RPC agent timeout error when not doing anything

kmaeng · May 14, 2020, 8:32pm

I am using torch.distributed.rpc library and the RPC agent crashes if I don’t do any RPC call for 30 minutes.
Is this an expected behavior of the RPC library? I think it crashes because it thinks something went wrong when there is no RPC traffic for 30 minutes; however, it times out and crashes even when there was no RPC traffic because my code was written that way!

Below is a code snippet which can reproduce the problematic behavior. If waiting for 30 minutes is too long to test, you can change the hardcoded value in /rpc/backend_registry.py file (detailed in the comment).

import torch.distributed.rpc as rpc
from torch.multiprocessing import Process

import os
import time

def do_nothing():
    pass

def test(rank, size):
    rpc.init_rpc("Rank"+str(rank), rank=rank, world_size=size)
    print("Rank %s rpc init" % rank)

    i = 0
    # To test easily, I changed <PATH_TO_TORCH_LIB>/torch/distributed/rpc/backend_registry.py.
    # Under def _process_group_init_backend_handler(),
    # I changed the below line
    # >> process_group_timeout = rpc_constants.DEFAULT_PROCESS_GROUP_TIMEOUT
    # (which makes the timeout 30 minutes), to somewhat shorter value, e.g.,
    # >> process_group_timeout = datetime.timedelta(seconds=10).
    # Otherwise, if I wait for 30 min the problem still occurs.

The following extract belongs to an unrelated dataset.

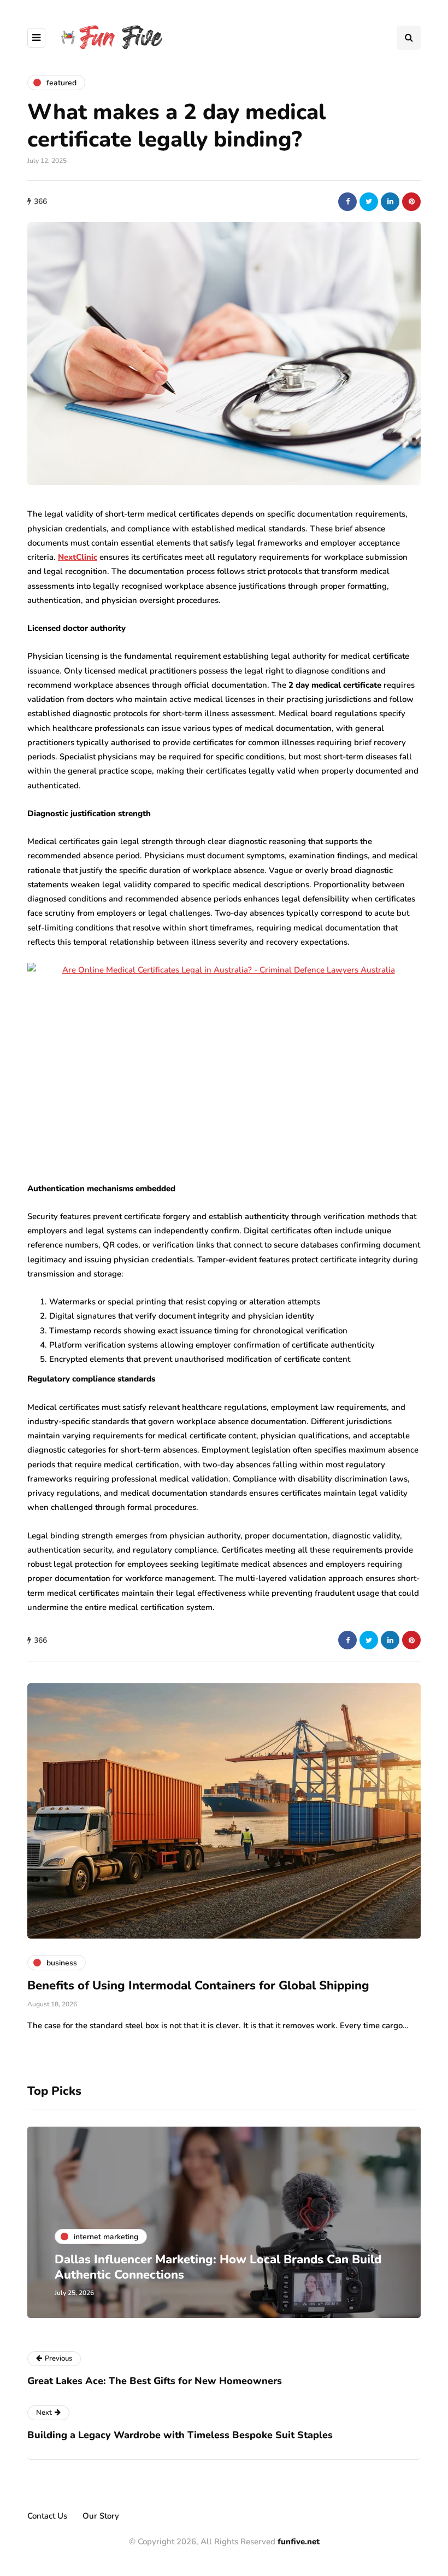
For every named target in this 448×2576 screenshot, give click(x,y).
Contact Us (47, 2515)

    ## Loop that does not do anything for a long time...
    while i < 10:
        time.sleep(1)
        print("Rank %s %s sec passed..." % (rank, i))

        ## Uncommenting the below two lines makes the crash go away!
        ## I.e., generating some RPC traffic.
        #target = rank ^ 0x1
        #rpc.rpc_sync("Rank"+str(target), do_nothing)
        i += 1

    rpc.shutdown()
    print("Rank %s rpc shutdown" % rank)
    pass

if __name__ == "__main__":
    os.environ['MASTER_ADDR'] = "localhost"
    os.environ['MASTER_PORT'] = "29502"

    processes = []
    for rank in [0,1]:
        p = Process(target=test, args=(rank, 2, ))
        p.start()
        processes.append(p)

    for p in processes:
        p.join()

The error message is:

[E process_group_agent.cpp:664] Encountered exception in ProcessGroupAgent::listenLoop(): [/pytorch/third_party/gloo/gloo/transport/tcp/unbound_buffer.cc:84] Timed out waiting 10000ms for recv operation to complete on worker 1. This means that the RPC agent is in an unhealthy state and unusable.

I wonder if this is a bug, an expected behavior, or if I am using the API in an incorrect way. If it is an expected behavior, is there any workaround?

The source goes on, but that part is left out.